Hawaiian Electric Co. wants 65 percent of its power to come from renewable sources by 2030, cut customer bills by 20 percent, convert remaining power plants to liquefied natural gas and charge customers with rooftop solar much more.
In a 2,731-page, five-part plan filed with the Public Utilities Commission late Tuesday, HECO said its goal for renewable energy is the most ambitious in the country.
"Our vision is to deliver cost-effective, clean, reliable, and innovative energy services to our customers, creating meaningful benefits for Hawaii’s economy and environment, and making Hawaii a leader in the nation’s energy transformation."
HECO plans to nearly triple the amount of solar power in the state by 2030, but increasing the cost to solar customers cast some doubt on that goal.
The plan introduced three potential changes for residents who power their homes with photovoltaic systems. The costs include a one-time interconnection fee for solar installations, a fixed monthly minimum charge of $71 for solar customers on Oahu, and a decrease in the amount the utility pays residents who send power into the grid to 17 cents a kilowatt-hour. Most current Oahu solar customers paid no interconnection fee, have a monthly bill as low as $17, and are paid more than 30 cents a kilowatt-hour for the solar they pump into the grid.
HECO said there will be a plan to gradually introduce the new costs.
According to HECO these additional charges will ensure fairness to all of the utility’s customers. Solar customers have not been paying enough of HECO’s fixed costs, the utility said.
"Some costs associated with enabling (solar) must be socialized across the companies’ rate base," the document said.
Solar company officials said the three cost increases for PV is a lot for customers to absorb.
********************
# Exercise requirements:
Continue the news report on Hawaiian Electric's renewable energy plan and its proposed solar charges, starting after its final sentence.

# Collected material:
********************
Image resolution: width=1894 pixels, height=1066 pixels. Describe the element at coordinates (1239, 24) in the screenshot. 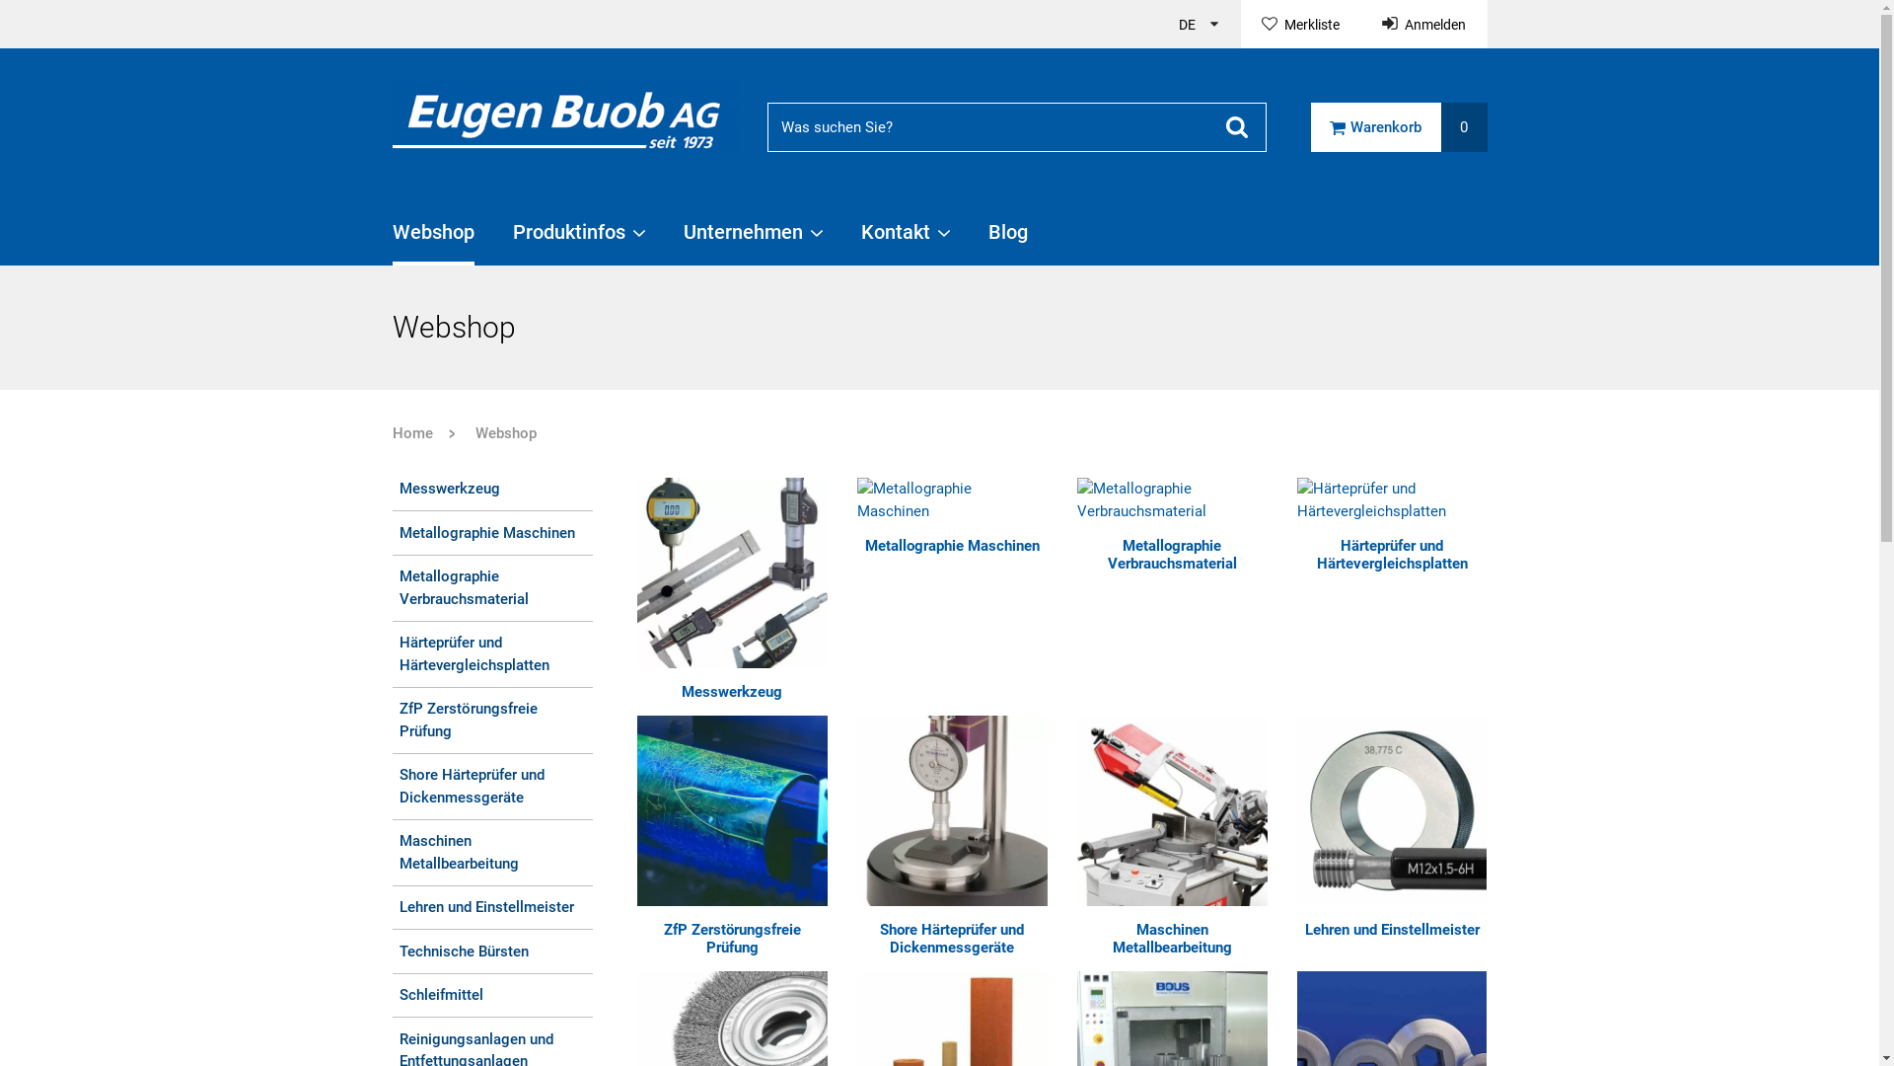

I see `'Merkliste'` at that location.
********************
# The answer:
"That’s higher than other places in the country by a lot," said Mark Duda of Distributed Energy Partners, a solar company based in Honolulu. "On its face it looks like a disincentive to engage any alternative to the utility. Time will tell whether that will be an appropriate rate."
The more equal sharing of costs between solar and non-solar customers will help HECO cut electric bills for non-solar customers by 20 percent, the company said.
Highlighted in the plan are estimated capital expenditures required to implement the utility’s proposal, which totaled approximately $194.5 million. Divided among the different utilities, total cost for Hawaiian Electric equaled $182.5 million, $6.3 million for Maui Electric, and $5.7 million for Hawaii Electric Light.
The utility also emphasized a switch from high-priced oil to lower-cost liquefied natural gas. The utility suggested the switch will accompany the use of renewables.
"Most existing oil-fired generating units will be converted to run on LNG. Older generating units will be deactivated by 2030 as new, more-efficient, quick-starting LNG fueled generators come online," HECO said in a news release.
Experts are apprehensive about the utility’s proposed timeline.
"The timeline seems aggressive," said Shasha Fesharaki, representative of Facts Global Energy. "That doesn’t mean HECO can’t have some LNG into the state by 2017, but I would be shocked if it was at the level outlined in the (report)."
Hawaii has the most expensive energy costs in the nation, in large part to its dependence on oil for most of its power generation. The state adopted the Hawaii Clean Energy Initiative in 2008 with a goal of getting 40 percent of its energy from renewable source by 2030.
In 2013, 18 percent of the energy used by the HECO customers came from renewable sources, twice as much as when the Hawaii Clean Energy agreement was signed. As of June, 11 percent of HECO’s Oahu customers had rooftop solar.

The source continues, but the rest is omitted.